The dragon had been stooping on the overturned vehicle. Sure enough it twisted in the air, supple as an earthworm, and kicked out with its powerful hind legs to clutch its victim. It overshot Daniel, unused to its prey coming toward it.

The dragon’s feet had three toes, two forward and one back, each armed with a glittering black talon as long as a man’s hand.The left dew-claw caught the back of Daniel’s tunic as he lunged into the club he was swinging. The hook jerked him into a backward somersault before the tough fabric parted.

Daniel rolled to his feet. The dragon tore great divots as it hit the ground and twisted with the supple grace of a strangler’s noose. It’d folded the wings on its neck and torso, but the back portion remained fully spread; it was using its tail as an oar to brace the striking beak. Adele was right: they’re individual feathers. . . .

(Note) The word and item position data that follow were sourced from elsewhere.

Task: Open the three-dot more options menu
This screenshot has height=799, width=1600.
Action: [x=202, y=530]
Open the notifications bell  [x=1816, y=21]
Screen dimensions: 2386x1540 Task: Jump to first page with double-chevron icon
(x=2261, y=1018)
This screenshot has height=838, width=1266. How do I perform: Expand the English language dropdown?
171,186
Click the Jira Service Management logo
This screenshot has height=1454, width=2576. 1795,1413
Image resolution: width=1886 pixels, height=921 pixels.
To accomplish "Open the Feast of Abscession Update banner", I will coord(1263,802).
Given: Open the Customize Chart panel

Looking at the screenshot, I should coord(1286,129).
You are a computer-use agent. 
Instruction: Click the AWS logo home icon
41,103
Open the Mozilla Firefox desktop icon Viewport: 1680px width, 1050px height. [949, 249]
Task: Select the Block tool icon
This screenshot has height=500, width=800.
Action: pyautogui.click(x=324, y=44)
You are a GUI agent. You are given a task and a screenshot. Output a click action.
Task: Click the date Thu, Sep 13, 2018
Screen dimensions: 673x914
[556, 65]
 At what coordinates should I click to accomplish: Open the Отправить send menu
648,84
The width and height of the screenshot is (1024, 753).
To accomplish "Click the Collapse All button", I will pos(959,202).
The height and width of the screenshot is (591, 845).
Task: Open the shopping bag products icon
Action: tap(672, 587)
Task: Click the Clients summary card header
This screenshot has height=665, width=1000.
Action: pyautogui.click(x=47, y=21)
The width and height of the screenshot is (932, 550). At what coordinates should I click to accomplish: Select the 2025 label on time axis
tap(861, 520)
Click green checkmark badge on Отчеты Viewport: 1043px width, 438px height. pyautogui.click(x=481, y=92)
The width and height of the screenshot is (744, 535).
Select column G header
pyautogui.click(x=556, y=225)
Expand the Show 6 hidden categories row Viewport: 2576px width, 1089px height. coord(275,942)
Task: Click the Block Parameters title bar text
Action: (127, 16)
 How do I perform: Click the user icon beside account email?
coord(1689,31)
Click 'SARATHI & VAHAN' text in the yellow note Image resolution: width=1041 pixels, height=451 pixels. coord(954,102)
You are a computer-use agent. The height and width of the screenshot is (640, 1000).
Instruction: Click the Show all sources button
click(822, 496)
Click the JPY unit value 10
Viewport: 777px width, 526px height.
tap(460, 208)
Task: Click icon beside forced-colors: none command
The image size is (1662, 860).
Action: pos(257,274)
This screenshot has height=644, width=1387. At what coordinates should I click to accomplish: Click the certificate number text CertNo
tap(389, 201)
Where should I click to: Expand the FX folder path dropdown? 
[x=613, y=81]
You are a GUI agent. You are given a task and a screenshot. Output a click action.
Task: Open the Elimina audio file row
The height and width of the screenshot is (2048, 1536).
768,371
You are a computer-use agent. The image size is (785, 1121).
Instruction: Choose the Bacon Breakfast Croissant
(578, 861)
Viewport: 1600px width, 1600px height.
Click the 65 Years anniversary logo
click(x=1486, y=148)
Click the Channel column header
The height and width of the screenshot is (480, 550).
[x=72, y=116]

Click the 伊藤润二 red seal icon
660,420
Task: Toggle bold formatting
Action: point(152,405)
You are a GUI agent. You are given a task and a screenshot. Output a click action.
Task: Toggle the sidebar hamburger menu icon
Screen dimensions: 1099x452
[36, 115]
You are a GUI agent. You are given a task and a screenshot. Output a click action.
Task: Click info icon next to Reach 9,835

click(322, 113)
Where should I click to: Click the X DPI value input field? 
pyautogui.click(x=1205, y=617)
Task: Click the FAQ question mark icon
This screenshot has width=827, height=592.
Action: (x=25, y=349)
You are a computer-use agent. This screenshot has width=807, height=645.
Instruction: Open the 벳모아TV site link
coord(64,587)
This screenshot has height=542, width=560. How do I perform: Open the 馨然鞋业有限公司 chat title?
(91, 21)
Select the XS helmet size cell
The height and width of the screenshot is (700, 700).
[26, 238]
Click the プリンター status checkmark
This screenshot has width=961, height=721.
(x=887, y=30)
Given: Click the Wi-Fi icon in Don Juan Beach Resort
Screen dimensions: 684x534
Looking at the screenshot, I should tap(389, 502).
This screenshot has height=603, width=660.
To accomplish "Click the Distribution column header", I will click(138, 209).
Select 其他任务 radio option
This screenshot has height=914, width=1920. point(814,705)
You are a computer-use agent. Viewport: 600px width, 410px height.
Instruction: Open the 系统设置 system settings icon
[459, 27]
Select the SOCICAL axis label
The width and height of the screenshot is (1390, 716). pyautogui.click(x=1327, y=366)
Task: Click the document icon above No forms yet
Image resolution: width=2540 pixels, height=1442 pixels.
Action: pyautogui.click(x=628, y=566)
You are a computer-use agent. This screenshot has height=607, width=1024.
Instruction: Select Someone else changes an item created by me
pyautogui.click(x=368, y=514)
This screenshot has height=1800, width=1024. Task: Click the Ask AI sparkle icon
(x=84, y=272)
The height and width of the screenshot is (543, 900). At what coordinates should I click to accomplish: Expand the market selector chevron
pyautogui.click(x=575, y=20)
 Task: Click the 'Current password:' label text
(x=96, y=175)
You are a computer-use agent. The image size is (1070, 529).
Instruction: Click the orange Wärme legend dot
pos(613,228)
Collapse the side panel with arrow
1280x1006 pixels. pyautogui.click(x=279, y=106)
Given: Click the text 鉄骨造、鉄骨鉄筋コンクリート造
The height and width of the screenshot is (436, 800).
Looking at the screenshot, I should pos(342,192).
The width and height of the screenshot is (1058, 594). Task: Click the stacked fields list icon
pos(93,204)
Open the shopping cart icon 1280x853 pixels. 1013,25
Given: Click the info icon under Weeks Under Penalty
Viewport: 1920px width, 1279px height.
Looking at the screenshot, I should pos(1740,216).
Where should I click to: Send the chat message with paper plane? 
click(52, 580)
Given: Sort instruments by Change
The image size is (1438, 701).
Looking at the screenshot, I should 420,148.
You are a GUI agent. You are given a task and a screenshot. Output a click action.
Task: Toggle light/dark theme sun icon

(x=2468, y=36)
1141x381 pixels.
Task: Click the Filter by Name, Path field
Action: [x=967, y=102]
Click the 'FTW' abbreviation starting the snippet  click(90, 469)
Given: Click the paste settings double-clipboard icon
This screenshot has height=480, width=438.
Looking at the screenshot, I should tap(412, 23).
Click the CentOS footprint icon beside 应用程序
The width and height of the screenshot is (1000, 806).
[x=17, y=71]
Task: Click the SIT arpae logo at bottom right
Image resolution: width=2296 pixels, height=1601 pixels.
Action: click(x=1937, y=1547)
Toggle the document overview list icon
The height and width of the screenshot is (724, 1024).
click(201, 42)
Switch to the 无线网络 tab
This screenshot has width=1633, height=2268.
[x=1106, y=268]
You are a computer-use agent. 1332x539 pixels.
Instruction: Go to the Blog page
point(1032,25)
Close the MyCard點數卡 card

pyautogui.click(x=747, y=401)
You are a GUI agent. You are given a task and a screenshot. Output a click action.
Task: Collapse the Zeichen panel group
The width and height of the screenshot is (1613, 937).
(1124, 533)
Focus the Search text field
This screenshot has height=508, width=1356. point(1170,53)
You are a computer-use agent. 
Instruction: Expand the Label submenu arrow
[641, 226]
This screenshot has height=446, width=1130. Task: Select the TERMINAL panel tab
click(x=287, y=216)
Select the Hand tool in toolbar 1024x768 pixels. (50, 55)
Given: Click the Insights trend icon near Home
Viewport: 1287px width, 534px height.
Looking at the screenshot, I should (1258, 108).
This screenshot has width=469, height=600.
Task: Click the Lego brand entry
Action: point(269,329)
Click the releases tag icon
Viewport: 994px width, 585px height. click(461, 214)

Daniel swung the gun at the creature’s head. It was too quick for him: the beak, a foot long and sharp as a meathook, clamped on the receiver.

The dragon gave a quick jerk, probably intended to break what it thought was the neck of the creature it’d grabbed. Daniel didn’t lose his grip on the weapon’s barrel, but the dragon’s strength whipped his feet off the ground before slamming him down again. He continued to hold the gun, but only by instinct. The last impact had knocked all conscious will out of him.

Still with the gun in its beak, the dragon took a deliberate step forward. Its breath had the enveloping stench of anaerobic decay. Its fist-sized, multi-lensed, eyes glittered like jewels a few inches from Daniel’s face as it prepared to place its other foot in the middle of his back and pull him apart.

Steel flashed in the air. The hilt of Hogg’s folding knife stood out from the center of the dragon’s left compound eye. The five-inch blade was buried in the bundled optic nerves.

The dragon launched itself skyward. The wing on the creature’s left side flared stiffly, but feathers on the right half fluttered without strength. The dragon curved in the air and smashed down, splashing the wet soil. Its left leg was kicking and its beak gnashed the air.

The whack!whop! of a powerful impeller firing into a nearby target startled Daniel more than he’d thought he had the energy for right at the moment. The dragon’s skull deformed; half the upper beak and a splash of brains flew off in the humid air.

Daniel turned his head. Count Klimov held his gun to his shoulder. He fired three more times, the recoil of each round rocking him back. He was walking the slugs down the dragon’s spine, breaking it into segments which trembled in separate rhythms. The creature was no longer a danger, even by accident.